Eso permite crear burbujas donde las personas solo ven contenido que refuerza sus creencias. Aunque parezcan espacios inofensivos, también pueden manipular opiniones. En época de fin de año esto se intensifica porque las emociones están más cargadas y la actividad en redes aumenta. Multiplica la cantidad de datos disponibles.

Estas burbujas determinan qué anuncios aparecen, qué noticias circulan y qué mensajes se priorizan. Una persona puede quedar atrapada en un ecosistema informativo creado solo a partir de sus reacciones, sin darse cuenta de que está siendo moldeada por sistemas que buscan predecir y dirigir su comportamiento. 

¿Cómo se relaciona el aumento del contenido emocional en redes con el incremento de campañas de desinformación que se intensifican en diciembre? 

—Las campañas aumentan en estas fechas porque la gente baja la guardia. Comparte más, publica más y debate más. Los sistemas detectan ese movimiento emocional y pueden amplificar contenido engañoso. Un rumor se esparce rápido cuando muchas personas están conectadas al mismo tiempo y actúan impulsivamente. 
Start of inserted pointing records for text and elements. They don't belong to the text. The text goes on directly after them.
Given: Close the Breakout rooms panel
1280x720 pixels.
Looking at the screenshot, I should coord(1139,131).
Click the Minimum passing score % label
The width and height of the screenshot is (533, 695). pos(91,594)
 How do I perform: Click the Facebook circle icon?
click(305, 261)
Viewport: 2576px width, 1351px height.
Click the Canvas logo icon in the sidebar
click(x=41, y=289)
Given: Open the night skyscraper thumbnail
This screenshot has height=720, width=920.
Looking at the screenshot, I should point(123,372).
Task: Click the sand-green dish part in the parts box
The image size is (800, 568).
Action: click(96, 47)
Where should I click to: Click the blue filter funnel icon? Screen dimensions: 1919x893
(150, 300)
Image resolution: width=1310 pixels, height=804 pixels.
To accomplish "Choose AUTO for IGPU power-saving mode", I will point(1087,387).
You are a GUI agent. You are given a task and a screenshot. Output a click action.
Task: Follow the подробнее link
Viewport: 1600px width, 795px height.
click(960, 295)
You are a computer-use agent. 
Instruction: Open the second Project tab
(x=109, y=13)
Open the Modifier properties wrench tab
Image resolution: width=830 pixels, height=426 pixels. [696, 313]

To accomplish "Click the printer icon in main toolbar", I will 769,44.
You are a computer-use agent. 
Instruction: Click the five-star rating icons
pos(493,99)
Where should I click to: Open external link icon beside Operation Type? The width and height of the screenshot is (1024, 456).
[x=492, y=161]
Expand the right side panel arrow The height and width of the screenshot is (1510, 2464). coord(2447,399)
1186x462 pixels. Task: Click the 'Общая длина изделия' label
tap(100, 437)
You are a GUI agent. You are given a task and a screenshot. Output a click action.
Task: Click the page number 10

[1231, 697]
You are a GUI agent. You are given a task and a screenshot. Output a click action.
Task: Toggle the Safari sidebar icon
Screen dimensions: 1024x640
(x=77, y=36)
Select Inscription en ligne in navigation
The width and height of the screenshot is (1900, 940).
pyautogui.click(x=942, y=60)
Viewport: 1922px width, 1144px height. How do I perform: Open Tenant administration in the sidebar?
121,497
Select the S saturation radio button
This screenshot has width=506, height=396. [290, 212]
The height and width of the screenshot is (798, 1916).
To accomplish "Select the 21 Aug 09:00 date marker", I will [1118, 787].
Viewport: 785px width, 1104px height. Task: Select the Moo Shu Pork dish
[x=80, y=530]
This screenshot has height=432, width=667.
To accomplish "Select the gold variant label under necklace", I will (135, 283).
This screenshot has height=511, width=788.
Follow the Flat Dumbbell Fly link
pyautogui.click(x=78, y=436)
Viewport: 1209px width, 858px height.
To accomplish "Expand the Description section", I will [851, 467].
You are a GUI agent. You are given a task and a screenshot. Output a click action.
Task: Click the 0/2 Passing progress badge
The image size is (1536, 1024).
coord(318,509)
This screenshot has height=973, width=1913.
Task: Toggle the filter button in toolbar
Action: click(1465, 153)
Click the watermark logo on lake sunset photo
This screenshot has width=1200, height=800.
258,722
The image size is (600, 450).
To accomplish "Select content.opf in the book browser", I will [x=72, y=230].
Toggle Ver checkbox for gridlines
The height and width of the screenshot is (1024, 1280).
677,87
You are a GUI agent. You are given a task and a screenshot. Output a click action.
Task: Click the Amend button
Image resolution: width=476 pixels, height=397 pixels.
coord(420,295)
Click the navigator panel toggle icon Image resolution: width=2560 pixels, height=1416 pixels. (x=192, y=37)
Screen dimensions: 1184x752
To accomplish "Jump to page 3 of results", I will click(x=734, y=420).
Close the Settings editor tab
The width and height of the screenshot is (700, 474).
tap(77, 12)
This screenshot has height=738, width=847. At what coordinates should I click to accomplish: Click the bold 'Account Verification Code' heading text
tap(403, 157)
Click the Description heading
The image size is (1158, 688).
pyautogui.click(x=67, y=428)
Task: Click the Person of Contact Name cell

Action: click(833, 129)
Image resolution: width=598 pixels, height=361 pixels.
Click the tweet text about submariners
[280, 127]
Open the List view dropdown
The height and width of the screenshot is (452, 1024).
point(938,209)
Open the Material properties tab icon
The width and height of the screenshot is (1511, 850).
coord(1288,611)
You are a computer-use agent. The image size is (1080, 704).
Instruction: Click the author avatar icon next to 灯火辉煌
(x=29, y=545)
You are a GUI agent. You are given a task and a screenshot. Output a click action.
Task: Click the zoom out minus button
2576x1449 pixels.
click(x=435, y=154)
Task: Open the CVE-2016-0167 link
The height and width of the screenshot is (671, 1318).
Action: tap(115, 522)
La desinformación se alimenta de reacciones humanas y diciembre es un mes perfecto para eso. Sea por política, por consumo o por identidad, cualquier contenido que provoque emociones fuertes se difunde. Y al difundirse, se multiplica como si fuera un hecho confiable, aunque sea totalmente falso o manipulado.

¿Qué peligros trae la falta de cultura de ciberseguridad en hogares que dependen cada vez más de dispositivos conectados? 

—Carecemos de cultura digital. No sabemos cuidarnos en el ciberespacio y pensamos que basta con no compartir contraseñas. No es así. Usar redes sociales, correo o sitios de compras requiere hábitos que la mayoría desconoce. Quien ignora esos riesgos también deja vulnerables a las personas con quienes convive. 

La brecha digital agrava el problema. Jóvenes hiperconectados, adultos desconfiados y adultos mayores sin habilidades tecnológicas coexisten bajo el mismo techo. Si uno se equivoca, todos quedan expuestos. 

La privacidad ya no es solo un derecho individual. También es un riesgo compartido. Si alguien del hogar publica algo sensible, todos quedan expuestos. Y esa exposición alimenta sistemas que aprenden de nosotros sin que podamos controlar qué información están tomando o cómo la usan. 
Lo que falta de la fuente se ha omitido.